11.27.2014

November With Plenty of Time to Read


All the Light We Cannot See by Anthony Doerr 
Marie-Laure lives with her lock smith father, in Paris. When Marie-Laure goes blind her father builds a model of their neighborhood so she can memorize it by touch and find her way around the town. When the Nazis occupy Paris they flee to Saint-Malo, where Marie-Laure’s reclusive great-uncle lives in a large house by the sea. At the same time, Werner, an orphan in Germany is growing up and falls in with the Hitler Youth. His assignment takes him to Saint-Malo, where his story and Marie-Laure’s converge. Finalist for the 2014 National Book Award for Fiction

Fog Island Mountains by Michelle Bailat-Jones 
I listened to this book on my Kindle while driving to Portland, and I highly recommend that delivery. The writing is poem-like and listening lets you take the time needed to visualize the beautiful landscape that is the Fog Island and the mountains that figure so heavily in the book. The story is a brief moment of time— the island is in the path of a typhoon, the main character has been diagnosed with terminal cancer, and his wife has seemingly disappeared — just as he needs her the most.

In This Hospitable Land by Lynmar Brock Jr.
What is home? This is a question that I have been struggling with and this book explores that question, so it spoke to me on many different levels. The true story of the Sauverin family and their escape from Belgium during the Nazi occupation.
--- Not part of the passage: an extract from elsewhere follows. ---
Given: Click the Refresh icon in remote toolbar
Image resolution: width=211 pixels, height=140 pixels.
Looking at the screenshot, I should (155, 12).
They find many homes —  and how they transform their life and the village residents during these many years is an inspiration.

The Painter by Peter Heller
I just LOVE stories about artists and artist Jim Stegner is a doozy. He’s famous and divorced and he shot a man. Now living in rural Colorado, he tries to keep his nose clean but when he comes across a man beating a small horse, things get crazy. This is a raw, savage novel about a man who wants to have a meaningful life, but shit, life keeps getting in the way.
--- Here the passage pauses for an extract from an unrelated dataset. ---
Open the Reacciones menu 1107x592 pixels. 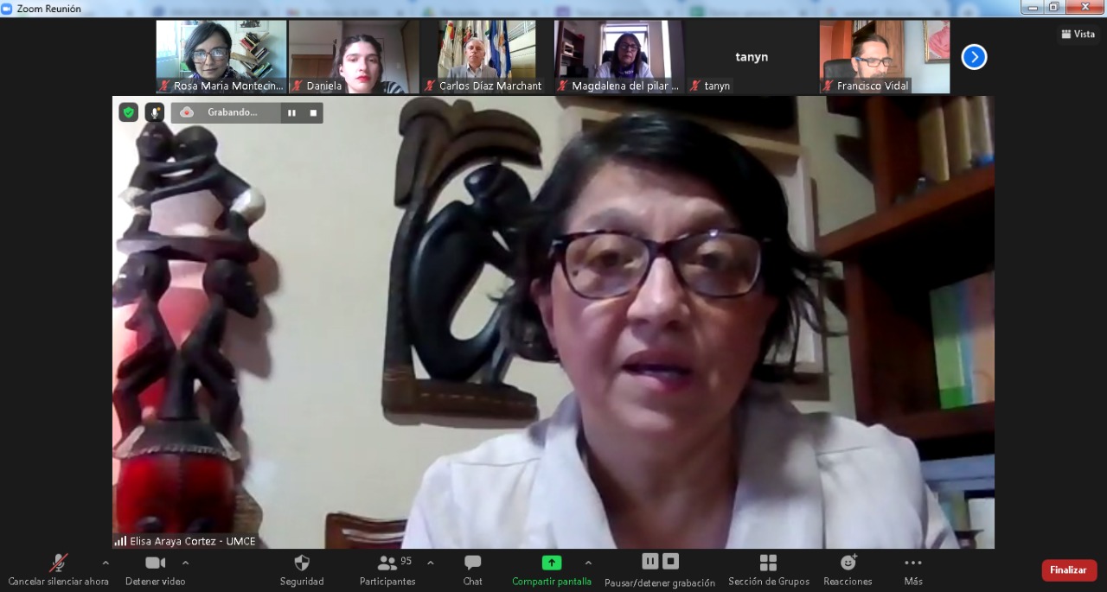click(x=848, y=570)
50 Children by Steven Pressman
In early 1939, an ordinary American couple, the Krauses, decided that something had to be done to save Jewish children. During the entire Holocaust, fewer than 1,200 unaccompanied children were allowed into the United States. 1.5 million children perished. The fifty children saved by the Krauses turned out to be the single largest group of unaccompanied children brought to America. True and powerful.

The Lobster Kings by Alexi Zentner
The Kings family has lived on Loosewood Island for three hundred years, and in exchange for a bountiful life, they’ve had to endure the curse: the loss of every firstborn son. Part mythology and supposedly inspired by King Lear, The Lobster Kings is the story of their struggle to maintain the island’s way of life and break the cycle of death.

The Bees by Laline Paull
This is an ancient culture where only the queen may breed and deformity means death.
The story follows Flora 717, a lowly sanitation worker, who mysteriously is allowed to feed the newborns in the royal nursery and then becomes a forager, flying alone and free to collect pollen. Much too long, but an interesting story.
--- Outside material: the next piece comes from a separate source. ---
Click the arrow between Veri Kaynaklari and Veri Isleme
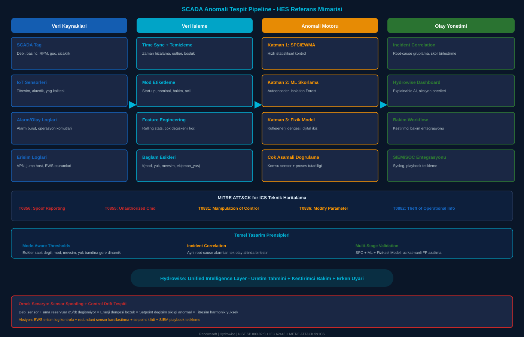Image resolution: width=524 pixels, height=337 pixels. [x=132, y=105]
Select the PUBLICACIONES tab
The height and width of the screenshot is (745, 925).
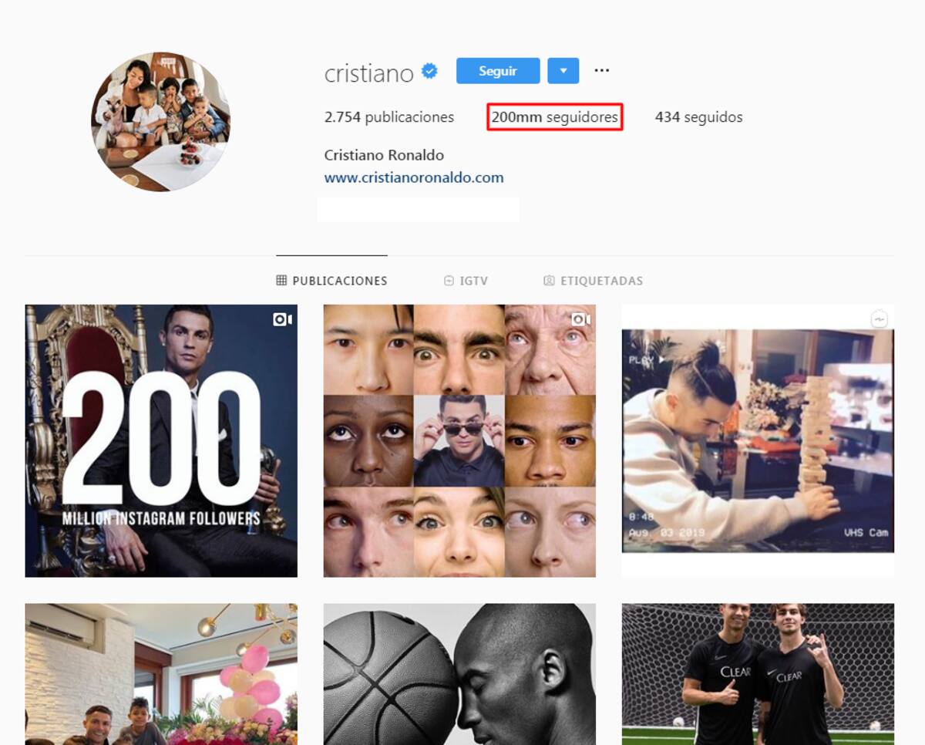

The Brothers K by David James Duncan
Every so often you must re-read a book that you read (and loved) years ago. This is one such book for me. Duncan also wrote The River Why so you get an idea of his powerfully hypnotic style. The story spans decades in the lives of the Chance family. Funny, sad, and so beautifully crafted. Baseball glory, baseball dreams shattered; four brothers who choose their own way during the tumultuous sixties and all are swept up in the tragedy that binds them. An all-time favorite.